Неразумие есть прежде всего именно этот отличающий эпоху рассудка глубочайший раскол, в котором безумец и его безумие отчуждаются друг от друга и становятся друг для друга чужими.
Таким образом, уже в этой пустоте нам может открыться неразумие. Впрочем, разве изоляция не была его институциональным вариантом? Разве не простиралось пространство изоляции, безразличного, единообразного исключения из сообщества, между безумцем и безумием, между непосредственным узнаванием и отложенной во времени истиной — иными словами, разве не совпадали ее границы в социальных структурах с границами неразумия в структурах знания?

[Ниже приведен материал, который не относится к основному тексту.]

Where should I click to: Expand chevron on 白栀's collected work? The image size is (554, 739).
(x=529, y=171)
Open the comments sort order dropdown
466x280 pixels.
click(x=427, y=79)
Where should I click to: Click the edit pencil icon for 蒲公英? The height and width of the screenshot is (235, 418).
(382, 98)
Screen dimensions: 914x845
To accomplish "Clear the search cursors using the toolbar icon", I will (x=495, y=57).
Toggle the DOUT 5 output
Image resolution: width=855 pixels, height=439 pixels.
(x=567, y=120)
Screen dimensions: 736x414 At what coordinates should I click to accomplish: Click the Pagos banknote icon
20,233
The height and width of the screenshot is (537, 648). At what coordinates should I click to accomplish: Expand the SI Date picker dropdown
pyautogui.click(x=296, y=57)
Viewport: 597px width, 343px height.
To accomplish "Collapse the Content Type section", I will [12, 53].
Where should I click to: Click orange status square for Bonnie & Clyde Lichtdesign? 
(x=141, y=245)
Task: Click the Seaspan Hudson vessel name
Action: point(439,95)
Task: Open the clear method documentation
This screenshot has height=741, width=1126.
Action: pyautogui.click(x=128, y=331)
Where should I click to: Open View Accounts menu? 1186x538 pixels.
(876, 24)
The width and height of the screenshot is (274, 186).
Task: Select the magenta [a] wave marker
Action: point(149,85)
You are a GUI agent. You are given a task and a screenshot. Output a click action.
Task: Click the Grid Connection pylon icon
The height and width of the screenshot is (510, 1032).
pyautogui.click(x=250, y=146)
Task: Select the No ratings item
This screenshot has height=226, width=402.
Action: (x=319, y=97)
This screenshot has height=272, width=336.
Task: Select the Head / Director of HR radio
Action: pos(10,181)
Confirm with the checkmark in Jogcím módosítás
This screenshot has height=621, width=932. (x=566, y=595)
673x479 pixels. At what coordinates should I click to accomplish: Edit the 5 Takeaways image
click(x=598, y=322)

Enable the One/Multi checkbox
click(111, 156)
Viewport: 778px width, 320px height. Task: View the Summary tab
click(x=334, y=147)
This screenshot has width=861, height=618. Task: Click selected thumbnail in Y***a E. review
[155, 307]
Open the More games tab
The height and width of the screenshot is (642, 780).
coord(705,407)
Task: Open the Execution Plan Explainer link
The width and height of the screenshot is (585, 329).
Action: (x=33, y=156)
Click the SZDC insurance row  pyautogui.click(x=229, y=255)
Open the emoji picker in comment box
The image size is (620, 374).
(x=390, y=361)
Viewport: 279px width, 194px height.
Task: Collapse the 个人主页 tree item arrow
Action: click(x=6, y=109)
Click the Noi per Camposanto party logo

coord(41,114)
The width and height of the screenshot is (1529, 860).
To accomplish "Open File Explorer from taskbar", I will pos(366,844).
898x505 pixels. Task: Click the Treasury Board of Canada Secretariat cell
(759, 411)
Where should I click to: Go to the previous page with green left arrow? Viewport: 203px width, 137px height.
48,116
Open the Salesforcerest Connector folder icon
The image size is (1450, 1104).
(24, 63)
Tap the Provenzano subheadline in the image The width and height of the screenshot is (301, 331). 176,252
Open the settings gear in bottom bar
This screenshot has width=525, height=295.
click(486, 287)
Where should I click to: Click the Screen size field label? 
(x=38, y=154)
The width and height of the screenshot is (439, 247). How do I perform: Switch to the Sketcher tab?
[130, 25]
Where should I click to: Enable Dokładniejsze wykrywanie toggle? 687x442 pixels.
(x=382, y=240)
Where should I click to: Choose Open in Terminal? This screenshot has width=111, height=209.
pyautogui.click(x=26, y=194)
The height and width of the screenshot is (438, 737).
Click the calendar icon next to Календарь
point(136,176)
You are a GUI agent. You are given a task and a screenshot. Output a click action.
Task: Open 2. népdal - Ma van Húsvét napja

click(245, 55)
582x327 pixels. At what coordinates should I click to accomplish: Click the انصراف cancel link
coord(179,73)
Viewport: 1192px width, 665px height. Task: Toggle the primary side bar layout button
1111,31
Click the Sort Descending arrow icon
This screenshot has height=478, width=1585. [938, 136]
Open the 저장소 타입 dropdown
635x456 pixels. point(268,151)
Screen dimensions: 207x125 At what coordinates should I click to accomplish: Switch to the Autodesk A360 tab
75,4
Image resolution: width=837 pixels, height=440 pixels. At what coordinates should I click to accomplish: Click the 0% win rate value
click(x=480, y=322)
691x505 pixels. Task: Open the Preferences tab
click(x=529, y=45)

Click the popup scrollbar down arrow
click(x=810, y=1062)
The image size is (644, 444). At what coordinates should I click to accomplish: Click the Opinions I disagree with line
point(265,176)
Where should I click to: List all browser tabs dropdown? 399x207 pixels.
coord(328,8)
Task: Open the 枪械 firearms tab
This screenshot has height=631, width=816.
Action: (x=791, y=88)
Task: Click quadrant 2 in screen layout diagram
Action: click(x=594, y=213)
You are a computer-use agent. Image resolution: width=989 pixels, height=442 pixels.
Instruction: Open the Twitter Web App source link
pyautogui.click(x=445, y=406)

Однако неразумие есть нечто большее, чем та пустота, где начинают прорисовываться его очертания. В конечном счете у восприятия безумца нет иного содержания, кроме разума как такового; со своей стороны, анализ безумия как одного из видов болезни строился лишь на принципе разумного порядка, созданного мудростью природы; поэтому поиски безумия в его позитивности и полноте всегда приводили к открытию все того же разума, и безумие парадоксальным образом превращалось в отсутствие безумия и всеобъемлющее присутствие разума. Безумие безумно потому, что втайне представляет собой разум. Не-безумие, ставшее содержанием безумия, — таков второй главный момент, который необходимо подчеркнуть, говоря о неразумии. Неразумие в том и состоит, что разум есть истина безумия.
Или, вернее, квазиразум. И это третья основная характеристика неразумия; ее мы постараемся до конца прояснить в следующих главах. Дело в том, что разум, составляя содержание восприятия безумца, оказывается отмеченным определенной негативностью. Здесь возникает нечто, что придает этому не-разуму его особенный стиль. Не важно, что безумец безумен лишь в соотнесении с разумом, для разума и через посредство разума; не важно, что сам он есть разум, поскольку он есть объект разума, — дистанция между ним и разумом все равно ставит перед нами проблему; работа негативного начала не может сводиться лишь к пустоте отрицания. С другой стороны, мы видели, с какими трудностями столкнулся замысел “натурализовать” безумие в духе истории болезней и растений. Несмотря на упорные усилия создателей классификаций, безумие никогда полностью не укладывалось в рациональный порядок видов. В его глубинах царили иные силы. Эти силы были чужды теоретическим концептам и сумели оказать им такое сопротивление, что в конечном счете одержали над ними верх.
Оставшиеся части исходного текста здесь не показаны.